The 1443km long (296km in Uganda and 1,147 km in Tanzania) EACOP is designed to deliver crude oil discovered in the Albertine Graben, to international markets, through a Marine Storage Terminal (MST) at Tanga, in Tanzania. It has six pump stations that will boost the oil pressure to ensure continuous flow, and two pressure reduction stations that will control the pressure in the pipeline to ensure that it is within safe limits as it moves within the pipeline. At the MST, the oil will be stored in tanks with capacity of two million barrels, before it is dispatched to the Load-Out Facility (LOF), approximately 2.8km offshore.

The EACOP has 76 block valves that are strategically located. The valves automatically close, to isolate different sections of the pipeline to limit the impacts of any leakage, especially to isolate ecologically sensitive areas. The EACOP shall be fitted with a fiber optic cable, which shall relay real time information to enable monitoring of the pipeline. The information can be used to detect and mitigate any leaks, damages, third party interference, corrosion, and blockage.

Protective Measures

During the design of the EACOP, a risk assessment was carried out to ensure mitigation of identified threats. For primary protection, mitigation measures that have been implemented in the design include the following.

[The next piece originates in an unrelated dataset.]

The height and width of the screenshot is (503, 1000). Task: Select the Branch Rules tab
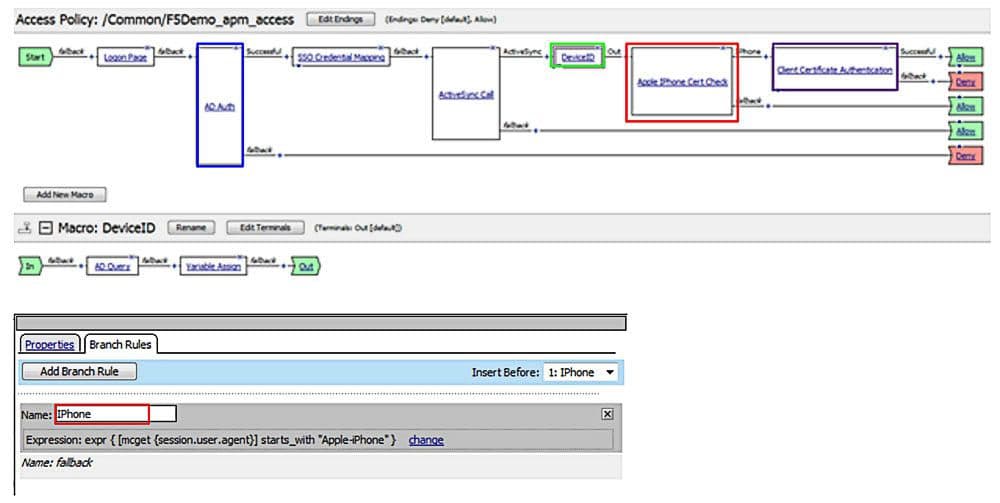[x=119, y=345]
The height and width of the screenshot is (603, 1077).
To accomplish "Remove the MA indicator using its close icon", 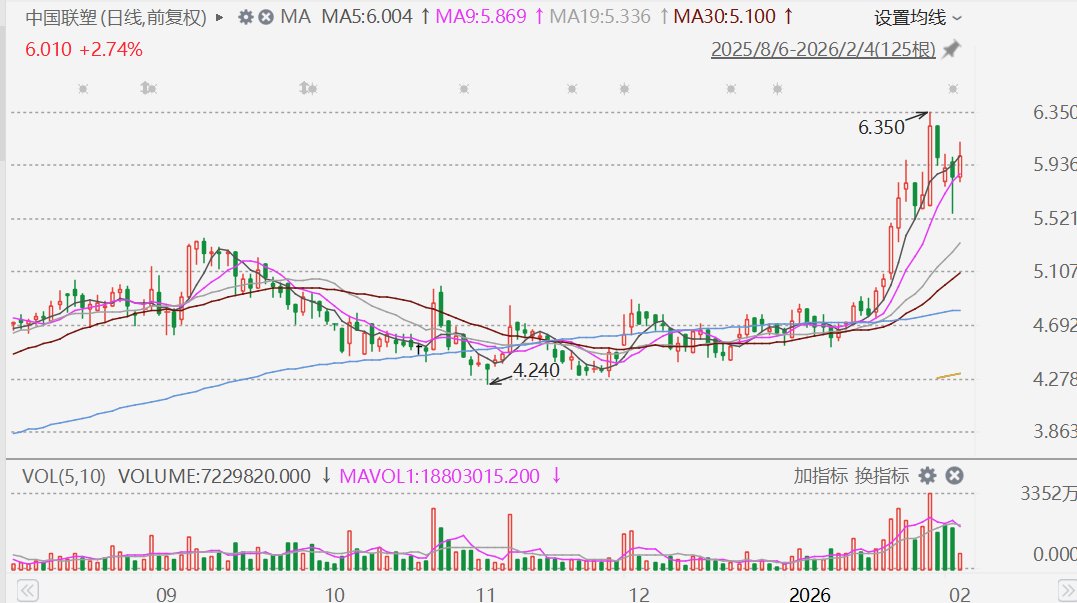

A wall thickness assessment was carried out to ensure that the pipeline can withstand both internal and external pressure arising from its operations, and any chemical composition to which it may be subjected. The pipeline wall thickness is varied depending on the areas that it traverses. In environmentally sensitive areas, the pipeline wall is made thicker for extra strength to eliminate the possibility of failure.

The pipeline will be coated with fusion bonded epoxy to guard against external corrosion or deterioration during its lifetime.

Throughout its length, the pipeline will be buried up to 1.0m below the surface. The depth will be increased to 1.5m in locations where it crosses critical sensitive areas such as roads, rivers, and wetlands.

In addition to wall thickness, additional corrosion allowance has been added through coating.  This is required to contain the pressure and to compensate for the metal expected to be lost over the life of the project.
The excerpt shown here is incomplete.